__Set exercise__
Please copy out the items below, replacing every "computer-use agent" with "desktop assistant" and leaving all other text unchanged.
** BEGIN Extracted records **
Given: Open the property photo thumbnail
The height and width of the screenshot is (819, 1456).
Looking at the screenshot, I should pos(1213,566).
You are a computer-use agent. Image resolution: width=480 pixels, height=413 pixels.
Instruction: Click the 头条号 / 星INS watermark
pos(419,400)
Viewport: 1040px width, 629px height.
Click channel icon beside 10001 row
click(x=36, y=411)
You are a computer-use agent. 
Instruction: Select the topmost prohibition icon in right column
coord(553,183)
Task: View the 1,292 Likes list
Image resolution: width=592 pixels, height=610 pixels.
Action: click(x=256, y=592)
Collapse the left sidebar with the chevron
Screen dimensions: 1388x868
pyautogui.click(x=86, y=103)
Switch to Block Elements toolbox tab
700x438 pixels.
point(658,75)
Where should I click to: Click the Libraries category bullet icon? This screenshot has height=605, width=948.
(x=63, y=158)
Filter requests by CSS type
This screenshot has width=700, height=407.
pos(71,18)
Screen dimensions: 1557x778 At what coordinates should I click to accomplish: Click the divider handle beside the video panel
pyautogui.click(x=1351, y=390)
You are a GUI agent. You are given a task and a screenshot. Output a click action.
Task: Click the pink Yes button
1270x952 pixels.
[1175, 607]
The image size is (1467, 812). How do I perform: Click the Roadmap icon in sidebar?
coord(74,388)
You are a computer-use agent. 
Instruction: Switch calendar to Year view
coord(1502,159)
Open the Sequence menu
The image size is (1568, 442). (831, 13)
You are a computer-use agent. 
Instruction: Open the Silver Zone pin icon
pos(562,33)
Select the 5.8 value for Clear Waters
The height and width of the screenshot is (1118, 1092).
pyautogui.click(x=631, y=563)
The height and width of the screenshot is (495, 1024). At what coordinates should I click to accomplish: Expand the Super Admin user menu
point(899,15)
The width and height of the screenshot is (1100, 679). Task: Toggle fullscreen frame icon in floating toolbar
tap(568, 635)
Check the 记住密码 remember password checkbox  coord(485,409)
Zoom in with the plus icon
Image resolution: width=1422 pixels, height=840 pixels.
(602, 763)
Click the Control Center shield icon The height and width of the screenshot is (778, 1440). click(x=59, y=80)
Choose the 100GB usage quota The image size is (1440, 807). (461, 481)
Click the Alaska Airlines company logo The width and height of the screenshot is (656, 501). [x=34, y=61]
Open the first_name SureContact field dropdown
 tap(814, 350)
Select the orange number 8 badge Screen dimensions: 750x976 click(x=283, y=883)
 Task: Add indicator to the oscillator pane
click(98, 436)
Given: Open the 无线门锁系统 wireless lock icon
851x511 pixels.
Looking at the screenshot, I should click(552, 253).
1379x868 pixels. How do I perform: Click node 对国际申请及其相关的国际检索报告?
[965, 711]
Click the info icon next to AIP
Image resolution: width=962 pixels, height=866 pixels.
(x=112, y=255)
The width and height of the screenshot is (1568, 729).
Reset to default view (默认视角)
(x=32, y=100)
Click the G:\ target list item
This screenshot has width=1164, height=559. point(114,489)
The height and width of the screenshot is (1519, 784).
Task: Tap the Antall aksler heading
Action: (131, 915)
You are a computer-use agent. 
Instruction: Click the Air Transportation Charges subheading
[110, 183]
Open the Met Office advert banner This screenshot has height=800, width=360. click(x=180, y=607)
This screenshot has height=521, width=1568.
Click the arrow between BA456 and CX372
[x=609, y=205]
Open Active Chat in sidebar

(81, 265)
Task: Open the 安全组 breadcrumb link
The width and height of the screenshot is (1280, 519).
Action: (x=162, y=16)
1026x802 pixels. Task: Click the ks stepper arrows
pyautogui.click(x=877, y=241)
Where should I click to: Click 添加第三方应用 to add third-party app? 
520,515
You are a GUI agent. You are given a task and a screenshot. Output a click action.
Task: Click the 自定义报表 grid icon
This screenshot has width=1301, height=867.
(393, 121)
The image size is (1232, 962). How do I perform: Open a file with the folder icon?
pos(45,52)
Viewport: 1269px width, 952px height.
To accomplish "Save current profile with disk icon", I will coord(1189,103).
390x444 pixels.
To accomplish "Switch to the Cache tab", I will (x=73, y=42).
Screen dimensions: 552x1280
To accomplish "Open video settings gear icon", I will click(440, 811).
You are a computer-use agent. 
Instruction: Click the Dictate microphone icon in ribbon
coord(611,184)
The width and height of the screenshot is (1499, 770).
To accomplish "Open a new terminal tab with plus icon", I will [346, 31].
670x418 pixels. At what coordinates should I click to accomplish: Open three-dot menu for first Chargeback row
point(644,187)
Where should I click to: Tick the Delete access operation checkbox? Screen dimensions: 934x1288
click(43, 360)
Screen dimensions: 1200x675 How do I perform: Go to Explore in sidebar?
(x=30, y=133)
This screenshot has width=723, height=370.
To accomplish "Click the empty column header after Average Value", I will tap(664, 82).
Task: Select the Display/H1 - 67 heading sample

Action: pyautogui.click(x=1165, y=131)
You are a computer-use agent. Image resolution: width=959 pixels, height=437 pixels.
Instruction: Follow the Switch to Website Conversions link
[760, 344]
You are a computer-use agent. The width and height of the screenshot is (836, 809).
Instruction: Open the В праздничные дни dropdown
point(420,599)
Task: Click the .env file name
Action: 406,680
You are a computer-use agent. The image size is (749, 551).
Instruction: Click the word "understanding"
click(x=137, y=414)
** END Extracted records **
__The completed task__
Given: Open the property photo thumbnail
The height and width of the screenshot is (819, 1456).
Looking at the screenshot, I should pos(1213,566).
You are a desktop assistant. Image resolution: width=480 pixels, height=413 pixels.
Instruction: Click the 头条号 / 星INS watermark
pos(419,400)
Viewport: 1040px width, 629px height.
Click channel icon beside 10001 row
click(x=36, y=411)
You are a desktop assistant. 
Instruction: Select the topmost prohibition icon in right column
coord(553,183)
Task: View the 1,292 Likes list
Image resolution: width=592 pixels, height=610 pixels.
Action: click(x=256, y=592)
Collapse the left sidebar with the chevron
Screen dimensions: 1388x868
pyautogui.click(x=86, y=103)
Switch to Block Elements toolbox tab
700x438 pixels.
point(658,75)
Where should I click to: Click the Libraries category bullet icon? This screenshot has height=605, width=948.
(x=63, y=158)
Filter requests by CSS type
This screenshot has width=700, height=407.
pos(71,18)
Screen dimensions: 1557x778 At what coordinates should I click to accomplish: Click the divider handle beside the video panel
pyautogui.click(x=1351, y=390)
You are a GUI agent. You are given a task and a screenshot. Output a click action.
Task: Click the pink Yes button
1270x952 pixels.
[1175, 607]
The image size is (1467, 812). How do I perform: Click the Roadmap icon in sidebar?
coord(74,388)
You are a desktop assistant. 
Instruction: Switch calendar to Year view
coord(1502,159)
Open the Sequence menu
The image size is (1568, 442). (831, 13)
You are a desktop assistant. 
Instruction: Open the Silver Zone pin icon
pos(562,33)
Select the 5.8 value for Clear Waters
The height and width of the screenshot is (1118, 1092).
pyautogui.click(x=631, y=563)
The height and width of the screenshot is (495, 1024). At what coordinates should I click to accomplish: Expand the Super Admin user menu
point(899,15)
The width and height of the screenshot is (1100, 679). Task: Toggle fullscreen frame icon in floating toolbar
tap(568, 635)
Check the 记住密码 remember password checkbox  coord(485,409)
Zoom in with the plus icon
Image resolution: width=1422 pixels, height=840 pixels.
(602, 763)
Click the Control Center shield icon The height and width of the screenshot is (778, 1440). click(x=59, y=80)
Choose the 100GB usage quota The image size is (1440, 807). (461, 481)
Click the Alaska Airlines company logo The width and height of the screenshot is (656, 501). [x=34, y=61]
Open the first_name SureContact field dropdown
 tap(814, 350)
Select the orange number 8 badge Screen dimensions: 750x976 click(x=283, y=883)
 Task: Add indicator to the oscillator pane
click(98, 436)
Given: Open the 无线门锁系统 wireless lock icon
851x511 pixels.
Looking at the screenshot, I should click(552, 253).
1379x868 pixels. How do I perform: Click node 对国际申请及其相关的国际检索报告?
[965, 711]
Click the info icon next to AIP
Image resolution: width=962 pixels, height=866 pixels.
(x=112, y=255)
The width and height of the screenshot is (1568, 729).
Reset to default view (默认视角)
(x=32, y=100)
Click the G:\ target list item
This screenshot has width=1164, height=559. point(114,489)
The height and width of the screenshot is (1519, 784).
Task: Tap the Antall aksler heading
Action: (131, 915)
You are a desktop assistant. 
Instruction: Click the Air Transportation Charges subheading
[110, 183]
Open the Met Office advert banner This screenshot has height=800, width=360. click(x=180, y=607)
This screenshot has height=521, width=1568.
Click the arrow between BA456 and CX372
[x=609, y=205]
Open Active Chat in sidebar

(81, 265)
Task: Open the 安全组 breadcrumb link
The width and height of the screenshot is (1280, 519).
Action: (x=162, y=16)
1026x802 pixels. Task: Click the ks stepper arrows
pyautogui.click(x=877, y=241)
Where should I click to: Click 添加第三方应用 to add third-party app? 
520,515
You are a GUI agent. You are given a task and a screenshot. Output a click action.
Task: Click the 自定义报表 grid icon
This screenshot has width=1301, height=867.
(393, 121)
The image size is (1232, 962). How do I perform: Open a file with the folder icon?
pos(45,52)
Viewport: 1269px width, 952px height.
To accomplish "Save current profile with disk icon", I will coord(1189,103).
390x444 pixels.
To accomplish "Switch to the Cache tab", I will (x=73, y=42).
Screen dimensions: 552x1280
To accomplish "Open video settings gear icon", I will click(440, 811).
You are a desktop assistant. 
Instruction: Click the Dictate microphone icon in ribbon
coord(611,184)
The width and height of the screenshot is (1499, 770).
To accomplish "Open a new terminal tab with plus icon", I will [346, 31].
670x418 pixels. At what coordinates should I click to accomplish: Open three-dot menu for first Chargeback row
point(644,187)
Where should I click to: Tick the Delete access operation checkbox? Screen dimensions: 934x1288
click(43, 360)
Screen dimensions: 1200x675 How do I perform: Go to Explore in sidebar?
(x=30, y=133)
This screenshot has width=723, height=370.
To accomplish "Click the empty column header after Average Value", I will tap(664, 82).
Task: Select the Display/H1 - 67 heading sample

Action: pyautogui.click(x=1165, y=131)
You are a desktop assistant. Image resolution: width=959 pixels, height=437 pixels.
Instruction: Follow the Switch to Website Conversions link
[760, 344]
You are a desktop assistant. The width and height of the screenshot is (836, 809).
Instruction: Open the В праздничные дни dropdown
point(420,599)
Task: Click the .env file name
Action: 406,680
You are a desktop assistant. The image size is (749, 551).
Instruction: Click the word "understanding"
click(x=137, y=414)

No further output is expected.